Importa registrar que os Tribunais de Contas têm intensificado a fiscalização desses aspectos, especialmente em razão do crescente volume de recursos movimentados por meio de contratações decorrentes de registro de preços – que, sob a nova lei, passou a ser expressamente admitido não só para compras, mas também para locação de bens, prestação de serviços, obras e serviços de engenharia (artigo 6º, XLVI, c/c artigo 82, § 5º, da Lei nº 14.133/2021).
IRP não é mera formalidade
Quanto às consequências em caso de inobservância das diretrizes legais, as principais medidas que podem ser aplicadas pelo controle externo são: suspensão cautelar da licitação; determinação de retificação do instrumento convocatório ou anulação do certame; aplicação de multa por violação ao dever de planejamento e demais princípios norteadores; responsabilização pessoal do agente público por erro grosseiro (artigo 28 da Lei nº 13.655/2018 — Lindb), especialmente quando autorizada adesão posterior na hipótese de dispensa de IRP.

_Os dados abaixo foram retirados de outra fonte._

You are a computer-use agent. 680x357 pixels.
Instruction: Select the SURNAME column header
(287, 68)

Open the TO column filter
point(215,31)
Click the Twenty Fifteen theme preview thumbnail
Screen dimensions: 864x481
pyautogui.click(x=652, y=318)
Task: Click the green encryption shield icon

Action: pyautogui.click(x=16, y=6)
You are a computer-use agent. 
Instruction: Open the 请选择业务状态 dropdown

Dependendo do caso concreto, outras medidas ainda poderão ser adotadas, a exemplo de comunicação ao Ministério Público, sobretudo se o contexto revelar elementos que transbordem o ilícito administrativo, como indícios de fraude ao caráter competitivo da licitação ou prática de ato de improbidade administrativa.
Desse modo, seja quando a licitação for promovida por consórcio público — entidade distinta dos entes federativos que o compõem, mas igualmente sujeita ao controle do Tribunal de Contas —, seja quando conduzida individualmente por quem possui o dever de licitar, revela-se imprescindível a adoção de ação planejada e de opção administrativa motivada já desde os procedimentos preparatórios.
Para tanto, o sistema de registro de preços reclama especial atenção por parte não só dos ordenadores de despesa, mas também de pregoeiros, equipes de apoio, gestores de contrato, órgãos de assessoramento jurídico e demais agentes envolvidos na preparação e condução do certame.
A IRP não é mera formalidade burocrática: é instrumento de planejamento, transparência e eficiência que condiciona a validade das contratações compartilhadas. Sua dispensa é legítima quando o órgão gerenciador for o único contratante — hipótese expressamente prevista em lei —, tornando-se, contudo, incompatível com a posterior admissão de “carona”. Essa combinação compromete a integridade do sistema de registro de preços e expõe os responsáveis a medidas corretivas e sanções no âmbito do controle externo.